**Brief**
Every line that holds the word "width" needs to be copied from the data below.

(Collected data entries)
--------------------

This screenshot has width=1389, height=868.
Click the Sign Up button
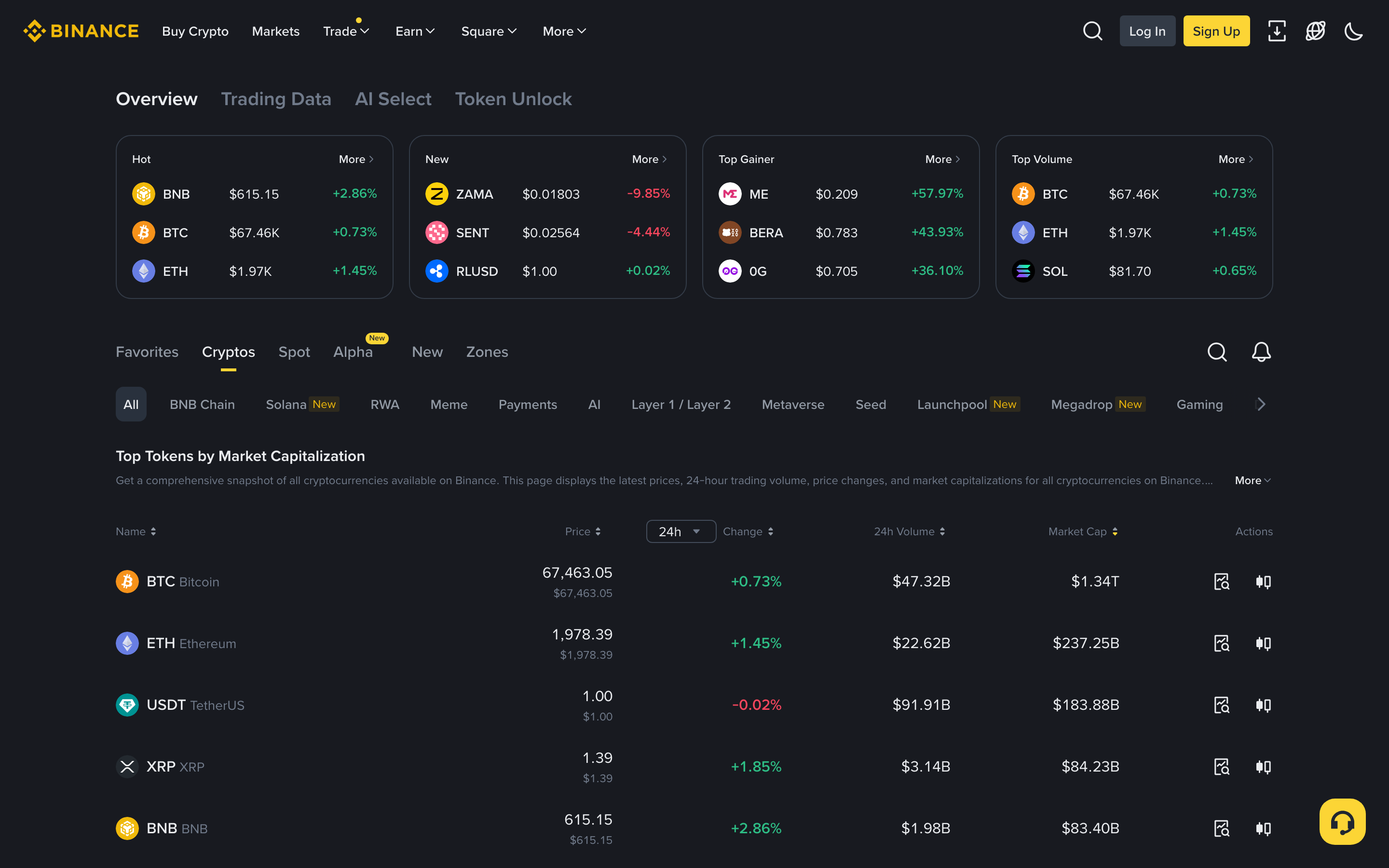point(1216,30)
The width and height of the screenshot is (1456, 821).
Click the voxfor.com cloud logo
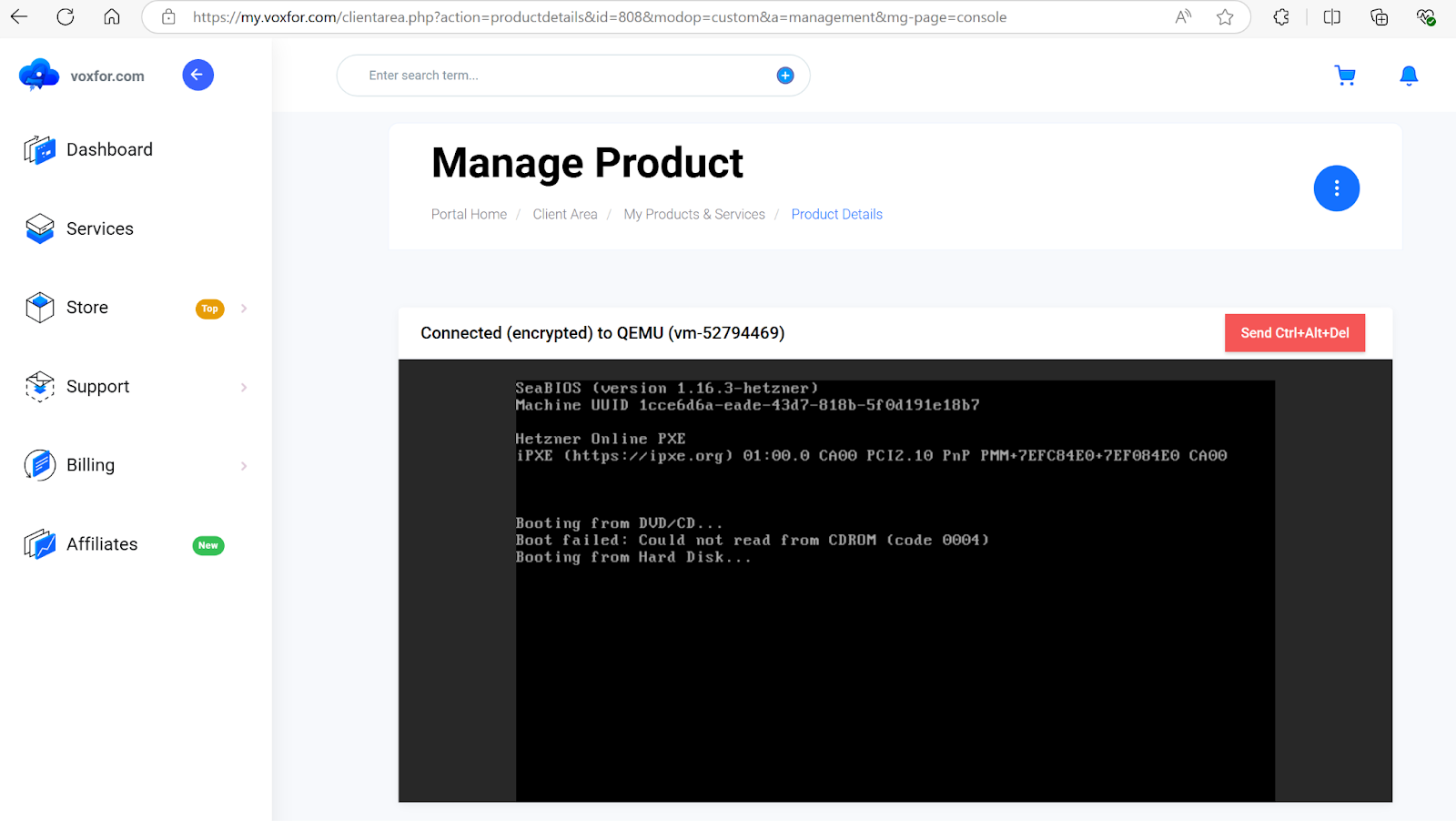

--------------------

**Answer space**
This screenshot has width=1389, height=868.
The width and height of the screenshot is (1456, 821).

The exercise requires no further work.